▶ **Brief**
Once the line containing "Given: Open the Emisor rating type entry" is found in the data below, repeat it and every later line exactly, leaving the pictures out.

▶ **Source data**
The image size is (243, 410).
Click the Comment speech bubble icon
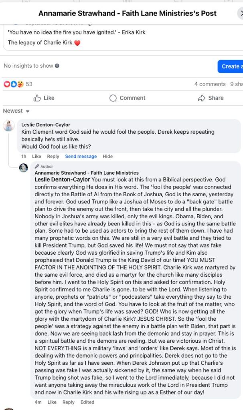point(113,98)
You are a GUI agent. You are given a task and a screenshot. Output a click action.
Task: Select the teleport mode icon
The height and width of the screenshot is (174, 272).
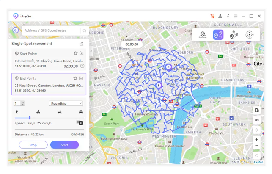pos(202,35)
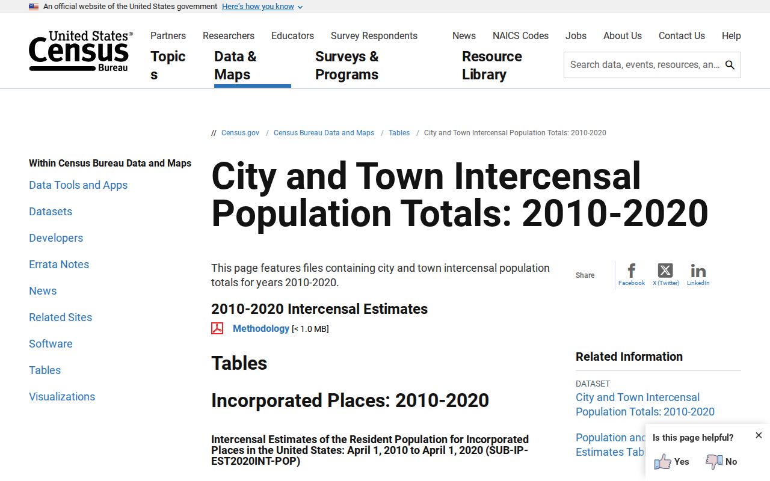Follow the Tables breadcrumb link
The height and width of the screenshot is (481, 770).
coord(399,133)
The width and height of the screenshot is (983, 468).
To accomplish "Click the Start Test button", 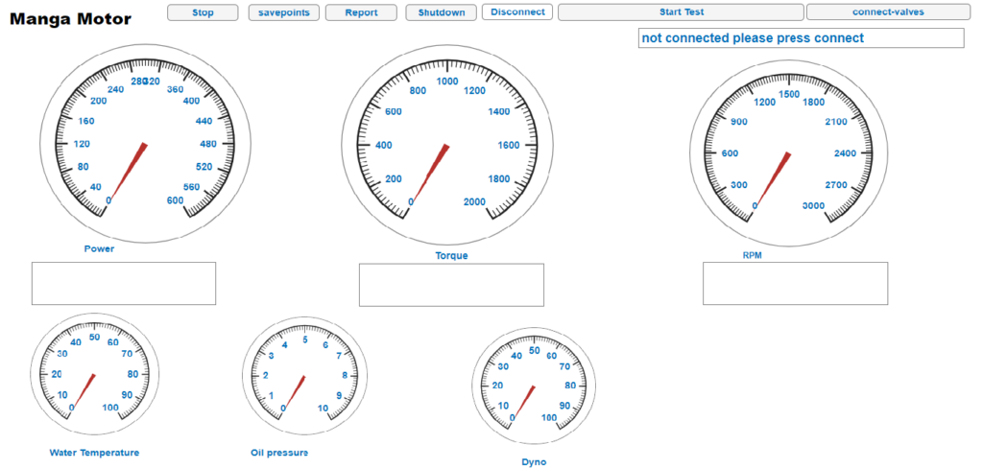I will click(681, 12).
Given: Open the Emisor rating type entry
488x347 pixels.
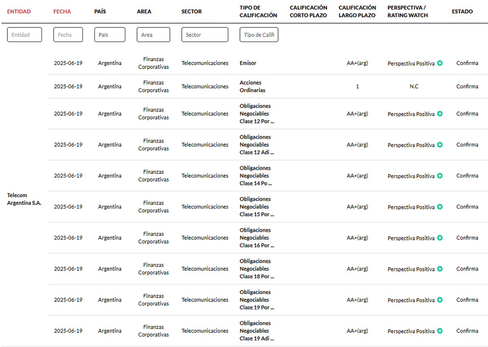Looking at the screenshot, I should (x=248, y=63).
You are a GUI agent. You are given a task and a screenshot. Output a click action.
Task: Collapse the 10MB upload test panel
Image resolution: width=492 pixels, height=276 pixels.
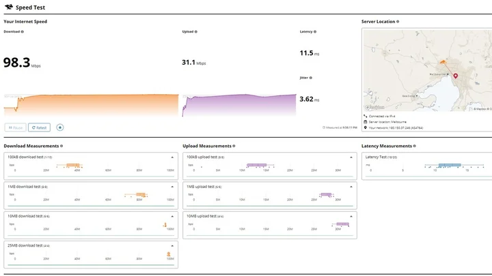[x=351, y=216]
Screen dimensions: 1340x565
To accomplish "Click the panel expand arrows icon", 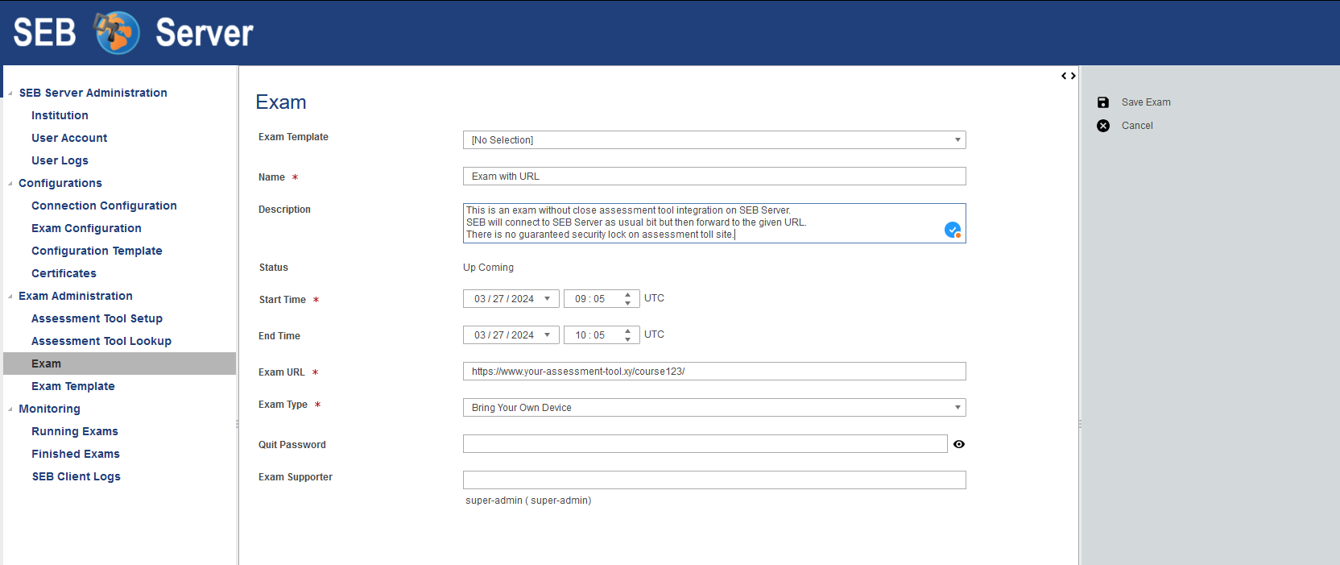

▶ **Solution below**
Given: Open the Emisor rating type entry
488x347 pixels.
Looking at the screenshot, I should (x=248, y=63).
You are a GUI agent. You are given a task and a screenshot. Output a click action.
Task: Collapse the 10MB upload test panel
Image resolution: width=492 pixels, height=276 pixels.
[x=351, y=216]
Screen dimensions: 1340x565
To accomplish "Click the panel expand arrows icon", 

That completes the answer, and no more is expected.